「なぜ結婚しない」「やせた方が…」セクハラ発言の利用者が嫌い【お悩み相談室】
構成/中寺暁子
東京都認知症介護指導者でデイサービススタッフの坂本孝輔さんが、高齢者や介護の様々な悩みに答えます。
Q.デイサービスに勤務しているのですが、利用者の中に嫌いな認知症の男性(81歳)がいます。「なぜ結婚していないのか」「もっとやせたほうがかわいい」などセクハラ発言が多く、先輩からは「認知症だから仕方ない」と言われますが、顔を見るだけで憂うつです(29歳・女性)

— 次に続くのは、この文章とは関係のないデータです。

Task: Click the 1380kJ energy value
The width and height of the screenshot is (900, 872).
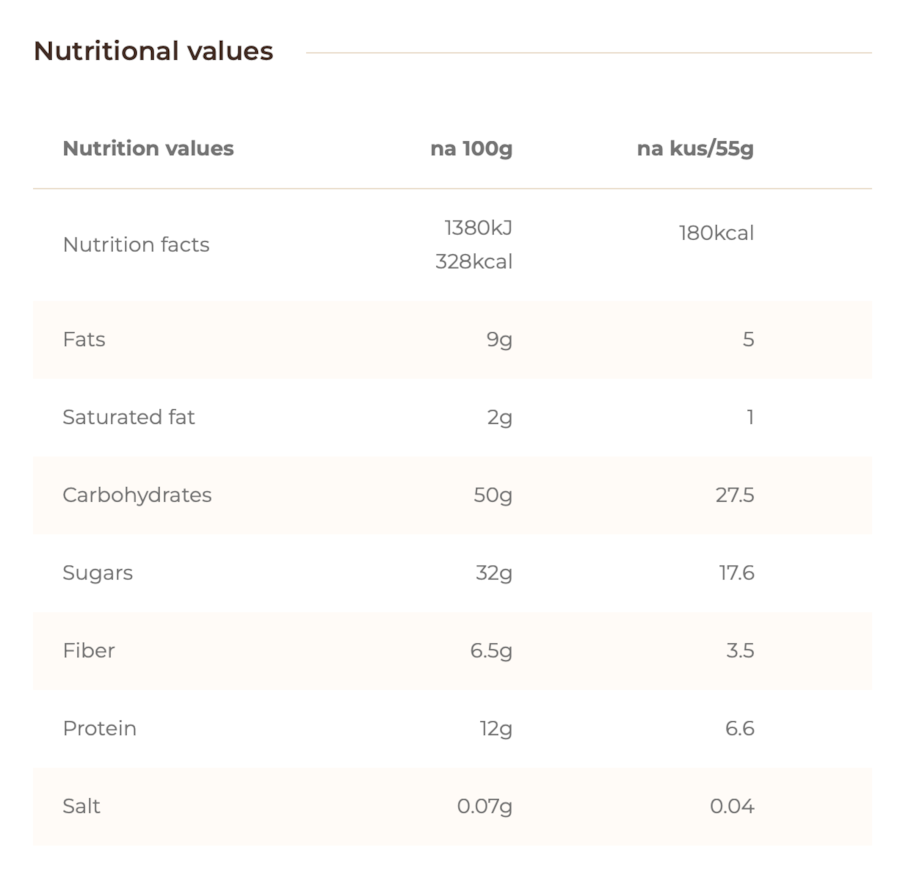Action: (478, 228)
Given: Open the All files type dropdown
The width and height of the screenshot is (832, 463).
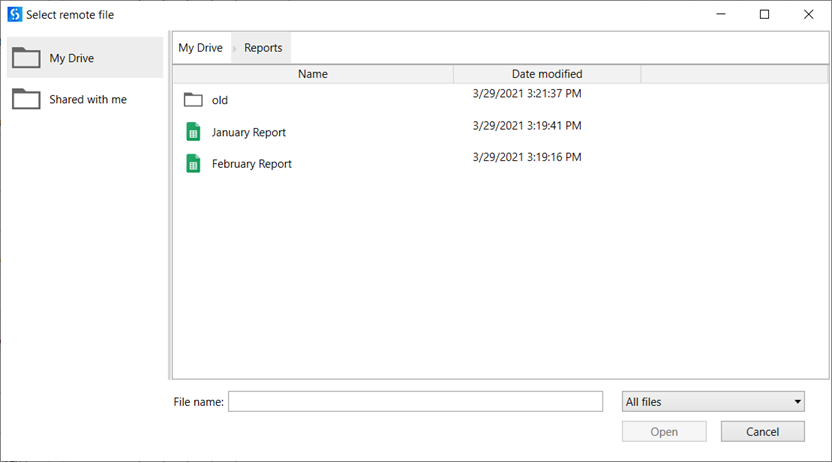Looking at the screenshot, I should [712, 402].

A.相談者は「利用者の男性を嫌い」ということを自覚しているところがいいなと思いました。この仕事は「利用者のことを嫌いになってはいけない」「利用者のことを感情的に区別してはいけない」と思われがちです。そのため、たとえ嫌いでもそれを口に出しにくい職場の雰囲気になっている場合があります。しかし、大事なのは嫌いだということを自覚したうえで、冷静にその嫌いな利用者とどのように接するのかを考えることです。無理に利用者のいいところを見つけようとしても、ストレスがたまるだけです。
まずは上司に相談して、職場全体の問題として捉えてもらうべきことだと思います。できれば、セクハラ発言が理由で利用者を嫌いなこと、顔を見るものつらいことを職場で共有してもらえるといいですね。セクハラ発言をされたときは同僚に対応を代わってもらったり、フォローの言葉をかけてもらったりするだけで、周囲に守られているような感じがしてストレスは減るのではないかと思います。

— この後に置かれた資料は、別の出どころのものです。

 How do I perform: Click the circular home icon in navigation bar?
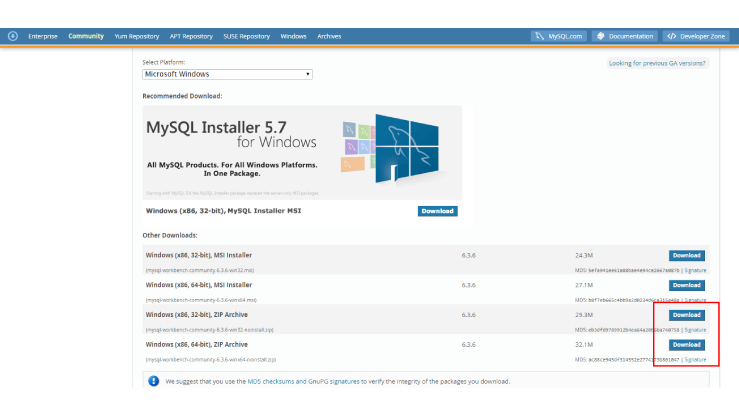13,36
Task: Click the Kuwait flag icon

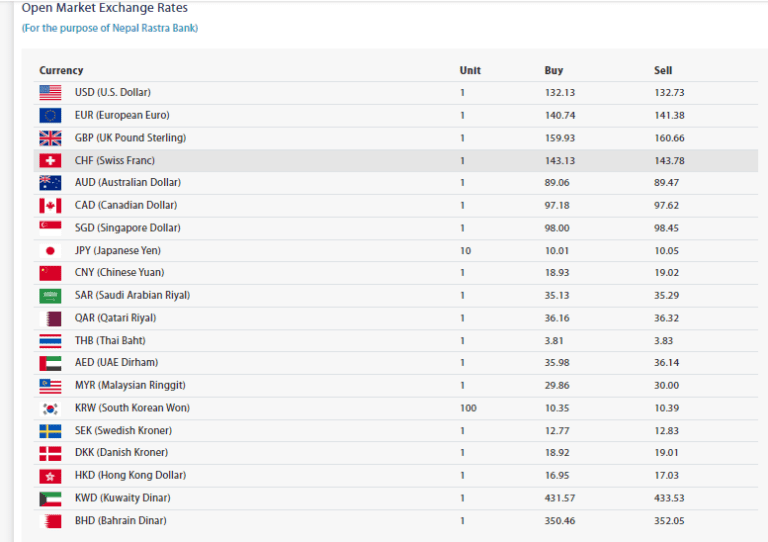Action: coord(50,498)
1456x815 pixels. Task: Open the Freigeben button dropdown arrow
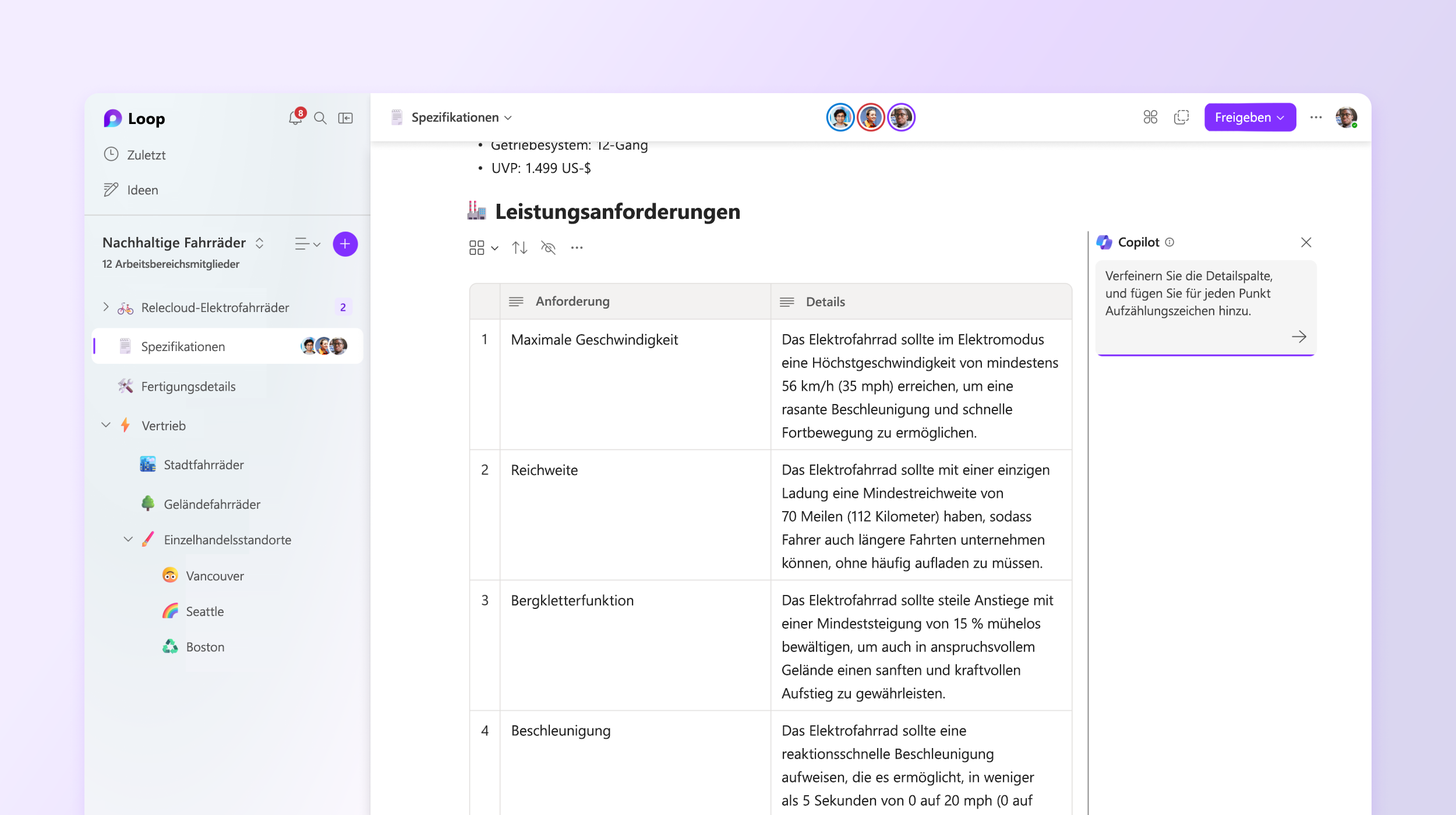click(1282, 117)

「認知症だから仕方ない」と先輩が言うように、確かに認知症だからこうした発言をしてしまうという可能性もあります。脳の理性を司る部分の機能が低下すると、思ったことがすぐに言葉に出てしまったり、性的な面も含めて欲求を抑えられなくなったりします。認知症になる前は、こうしたデリカシーのない発言はしない人だったかもしれません。以前はどういう人だったのか、どんな仕事をしていたのかということを家族にリサーチすると、発言の捉え方も変わるのではないでしょうか。
とはいえ、相手が認知症だから我慢しなければならない、ということではありません。私自身もデイサービスのスタッフとして働いているので、以前は嫌いな利用者がいたこともありました。そんなときは利用者とスタッフの関係性というよりも対等な立場で、失礼にならない範囲で注意すべきことは伝えていました。その様子が、周囲のスタッフからは逆に仲がよさそうに見えたようです。ただ、この方法は人との距離の取り方や関係性によって難しい場合も多いと思います。まずは周囲にフォローしてもらうことをおすすめします。
【まとめ】セクハラ発言が多く、顔を見るだけで憂うつになる利用者がいるときには?
- 上司に相談して職場全体の問題として捉えてもらう。